Yasmin Khan, Zaitoun: Recipes from the Palestinian Kitchen
Zaitoun manages to encompass all of the cultures that make up modern Palestine—Arabic, Jewish, Armenian, Turkish, Bedouin, Persian—without becoming a mishmash of cookbooks from each of those cultures. The thing that unites a divided land? The freshest ingredients, especially the produce. Head to Khan’s salads first; you won’t be sorry.
Adeena Sussman, Sababa: Fresh, Sunny Flavors from My Israeli Kitchen
Sababa: Fresh, Sunny Flavors from My Israeli Kitchen gets its title from the Arabic “tzababa,” meaning “awesome.” Sussman, a well-known cookbook author, lives close to Tel Aviv’s Carmel Market, and daily makes use of its superb products in creating, for example, Honey Harissa Chicken Thighs.

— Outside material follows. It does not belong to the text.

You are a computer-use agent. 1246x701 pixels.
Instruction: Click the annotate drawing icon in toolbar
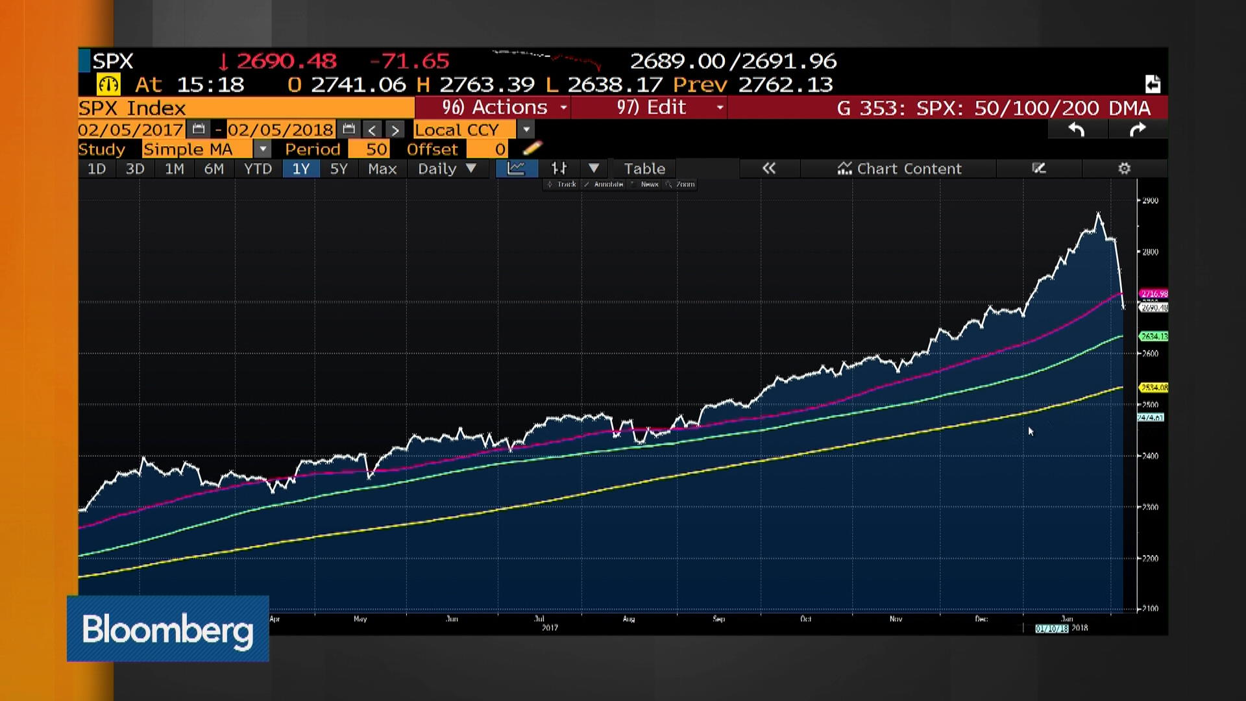click(x=1038, y=169)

Evan Funke, American Sfoglino: A Master Class in Handmade Pasta
American Sfoglino: A Master Class in Handmade Pasta wins this year’s award for focus, in a book that details the chef’s determination to make pasta like an Italian. Not only did her learn from a real nonna, he learned from Maestra Alessandra Spisni, eight-time world champion pasta maker, a Bologna legend. Even if you’re lazier than Funke, you’ll be inspired by this priceless reference.
Elisabeth Prueitt and Chad Robertson, Tartine: A Classic Revisited
Tartine: A Classic Revisited includes new recipes, and while nothing may ever be more delicious than a fresh Morning Bun (that recipe is in here, too), Team Tartine garners a Best of 2019 spot for its attention to ancient grains, alternative flours, and modern flavorways that will guide home bakers towards better choices for their tastes and lifestyles.

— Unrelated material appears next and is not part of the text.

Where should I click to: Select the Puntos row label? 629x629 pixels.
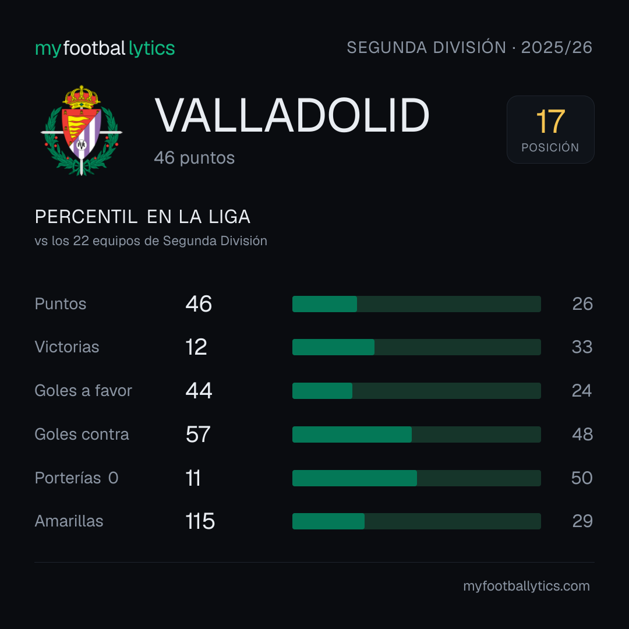tap(61, 303)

José Andres and Matt Goulding, Vegetables Unleashed: A Cookbook
Vegetables Unleashed crackles with Chef Andres energy, the kind that will save the world. Look at what he’s done in Puerto Rico! Now, look at these potatoes he’s baked beneath vegetable compost. . . strangely sensible, strangely delicious, too. Andres believes vegetables can be as compelling as meat, and Goulding’s snappy prose will make you believe it, too.